I just want to play my GBC Zelda games on my DS!!!!
Do yourself a favor and don't believe the conspiracy theory. Nintendo did not exclude GBC to keept he GBA alive. Even on the surface, anyone can tell that's the stupidest suggestion in busienss paranoia history- GBA games don't sell GBA's these days (significantly)
It's a technical problem. See, a GBA's hardware DOESN'T play GBC/GB games. The GBA uses an Arm-7 CPU clocked around 16MHz clocked at 3.3v.
The DS uses am Arm-9 clocked around 60MHz, and an Arm-7 clocked at 33MHz. While the Arm-9 does the 3d graphics and grnt work, the Arm 7 does the 2d graphics and controls the touch screen and wireless.
Hence, it's easy to include GBA backward compatibility, the ARM-9 is there.

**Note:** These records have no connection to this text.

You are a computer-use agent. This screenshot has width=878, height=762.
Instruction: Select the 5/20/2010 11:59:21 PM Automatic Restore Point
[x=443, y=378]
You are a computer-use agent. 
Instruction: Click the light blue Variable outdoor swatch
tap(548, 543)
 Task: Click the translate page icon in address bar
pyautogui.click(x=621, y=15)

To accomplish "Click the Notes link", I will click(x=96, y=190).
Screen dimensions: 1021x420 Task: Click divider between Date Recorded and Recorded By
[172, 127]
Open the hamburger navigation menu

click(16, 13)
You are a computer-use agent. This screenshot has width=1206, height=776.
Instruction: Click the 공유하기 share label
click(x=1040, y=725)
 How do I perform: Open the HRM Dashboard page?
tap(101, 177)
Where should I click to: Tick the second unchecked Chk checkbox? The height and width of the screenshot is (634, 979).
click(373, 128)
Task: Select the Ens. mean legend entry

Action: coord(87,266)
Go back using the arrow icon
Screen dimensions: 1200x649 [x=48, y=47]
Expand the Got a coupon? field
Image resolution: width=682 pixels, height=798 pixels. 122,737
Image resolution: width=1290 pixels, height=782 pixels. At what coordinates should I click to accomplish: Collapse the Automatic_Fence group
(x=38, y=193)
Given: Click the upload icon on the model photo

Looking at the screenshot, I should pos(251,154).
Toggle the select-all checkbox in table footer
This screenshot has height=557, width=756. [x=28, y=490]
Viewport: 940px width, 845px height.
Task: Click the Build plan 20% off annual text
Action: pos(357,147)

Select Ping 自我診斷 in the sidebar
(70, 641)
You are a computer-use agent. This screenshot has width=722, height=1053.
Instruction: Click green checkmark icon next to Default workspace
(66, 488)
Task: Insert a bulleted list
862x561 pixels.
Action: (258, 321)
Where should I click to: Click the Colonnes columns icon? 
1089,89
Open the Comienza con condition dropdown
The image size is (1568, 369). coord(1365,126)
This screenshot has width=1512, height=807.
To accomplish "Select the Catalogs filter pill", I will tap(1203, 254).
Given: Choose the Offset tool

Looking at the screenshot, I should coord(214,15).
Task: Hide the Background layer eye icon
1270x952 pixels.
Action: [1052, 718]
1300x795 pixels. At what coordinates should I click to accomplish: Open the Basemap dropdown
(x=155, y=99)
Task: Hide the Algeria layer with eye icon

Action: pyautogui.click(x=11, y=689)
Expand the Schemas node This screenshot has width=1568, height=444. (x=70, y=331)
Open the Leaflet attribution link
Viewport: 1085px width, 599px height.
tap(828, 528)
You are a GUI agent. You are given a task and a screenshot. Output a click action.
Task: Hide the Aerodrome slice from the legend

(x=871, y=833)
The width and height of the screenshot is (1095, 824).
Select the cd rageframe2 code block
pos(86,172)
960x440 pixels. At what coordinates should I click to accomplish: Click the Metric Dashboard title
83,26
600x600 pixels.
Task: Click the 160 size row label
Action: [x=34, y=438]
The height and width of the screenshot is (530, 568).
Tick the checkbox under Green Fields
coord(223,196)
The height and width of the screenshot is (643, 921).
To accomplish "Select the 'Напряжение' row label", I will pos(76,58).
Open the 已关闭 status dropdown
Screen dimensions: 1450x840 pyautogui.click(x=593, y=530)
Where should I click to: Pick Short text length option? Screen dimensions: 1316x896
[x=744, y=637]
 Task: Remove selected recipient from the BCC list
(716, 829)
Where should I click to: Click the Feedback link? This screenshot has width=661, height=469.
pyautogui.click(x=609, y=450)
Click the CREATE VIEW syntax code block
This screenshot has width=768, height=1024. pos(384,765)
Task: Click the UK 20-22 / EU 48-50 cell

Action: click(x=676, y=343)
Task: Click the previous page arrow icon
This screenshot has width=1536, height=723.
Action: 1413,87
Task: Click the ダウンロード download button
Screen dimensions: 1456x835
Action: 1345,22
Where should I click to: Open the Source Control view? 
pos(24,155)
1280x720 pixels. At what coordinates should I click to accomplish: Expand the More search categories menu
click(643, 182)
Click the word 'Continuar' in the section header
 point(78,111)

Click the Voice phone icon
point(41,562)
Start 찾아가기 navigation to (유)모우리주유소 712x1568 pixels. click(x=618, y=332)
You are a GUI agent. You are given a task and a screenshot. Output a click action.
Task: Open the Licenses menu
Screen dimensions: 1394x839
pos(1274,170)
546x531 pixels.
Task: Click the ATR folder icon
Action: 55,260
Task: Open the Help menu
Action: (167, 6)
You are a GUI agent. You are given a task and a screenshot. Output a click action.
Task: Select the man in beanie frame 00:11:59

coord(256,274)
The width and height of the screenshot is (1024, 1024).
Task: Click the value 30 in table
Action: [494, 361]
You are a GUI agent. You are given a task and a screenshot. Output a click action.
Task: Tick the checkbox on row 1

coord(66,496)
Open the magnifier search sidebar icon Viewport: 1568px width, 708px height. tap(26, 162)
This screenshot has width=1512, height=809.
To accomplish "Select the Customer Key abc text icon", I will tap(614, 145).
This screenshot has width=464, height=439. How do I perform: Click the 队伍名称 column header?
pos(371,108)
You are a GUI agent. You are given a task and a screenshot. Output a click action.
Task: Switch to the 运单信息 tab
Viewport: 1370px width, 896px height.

The transition fomr the GBA to the GBc was a little messier.
ARM-7 runs at 3.3v. But the Z80 runs at 5v. Unlike the GB/GBC transition, the PSX/PS2 transition, or the GBA/DS transition, when you put a GB/GBC game into a GBA it actually wholly reconfigures the system, bumping the voltage to 5v, the cpu to the z80, and reconfiguring the ports for the link cable.
That's some nasty legacy hardware to include. Nintendo COULDN'T emulate the Z80 since it runs at 5v and therefore neither the Arm-7 or 9 can even read a GB/GBC cart. To include GB/GBC playback, they would need to include a Z80 in addition to a lot of other legacy crap that overall just didn't make sense.
Since Nintendo is likely to stick with similar hardware form here out, it should be easy to keep things multigenerational.